_Given passage_.
***
Speech by SEC Chairman:
Remarks at IOSCO Technical Committee Conference
Chairman Mary L. Schapiro
U.S. Securities and Exchange Commission
October 8, 2009
I am very pleased to be here with you today and I want to add my thanks to our hosts at FINMA for their hard work in organizing this conference. Over the next two days we will discuss efforts to reform our financial system and the regulatory framework that governs it. Most importantly, we will seek to identify and take steps to address the serious shortcomings in the system.
Even as the financial system as a whole begins to emerge from the worst downturn in more than half a century, we must not lose our focus or our will to reform the system.
As some of you may know, I have had a long and very gratifying relationship with IOSCO, dating back to 1988 when I first served at the SEC — and continuing through my chairmanship of the SRO Consultative Committee in the late 90’s. So, I’m very pleased to once again have the opportunity to work with and through this important organization.
Basel and the Printing Press
It is fitting that we are meeting in Basel — not just because of its connection to international banking and bank regulation, but also because of its historical role in advancing the dissemination of information. Although it is not widely recognized, Basel, since the invention of the printing press, has been the home to many well-known and influential printing houses — printing houses that spread the teachings of Renaissance humanists such as Erasmus and Thomas More and the philosophical and scientific treatises of the ages of Reason and Enlightenment.
With the invention of the printing press and establishment of publishing houses, the world witnessed a global information revolution — one that, in many ways, is comparable to the information revolution we have witnessed over the past decade. Along with an expansion of knowledge and culture, the information revolution facilitated by Basel printing houses helped to trigger an explosion of trade and the development of the first international financial markets.
Of course, that information also created a thirst for transparency in business relations that underlies the disclosure-based regime of the U.S. securities laws. And, it has guided the SEC since its inception 75 years ago. In my view, the financial crisis has, more than anything, only reinforced the importance of information disclosure and the necessity of transparency for the existence of vibrant, well-functioning capital markets and sound regulation.
***
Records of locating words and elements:
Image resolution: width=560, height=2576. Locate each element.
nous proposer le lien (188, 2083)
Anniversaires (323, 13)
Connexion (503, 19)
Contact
***
_Given problem_. Summarize the speech in two sentences. The rows are not needed for this work.

_Worked answer_. Speaking at an IOSCO Technical Committee Conference in Basel on October 8, 2009, SEC Chairman Mary L. Schapiro said the conference would address efforts to reform the financial system and its regulatory framework, and that the will to reform must not be lost even as the system emerges from the worst downturn in more than half a century. Schapiro noted that Basel's printing houses helped spread knowledge and trigger an explosion of trade and the first international financial markets, and that the resulting thirst for transparency underlies the disclosure-based regime of the U.S. securities laws, whose importance the financial crisis has reinforced.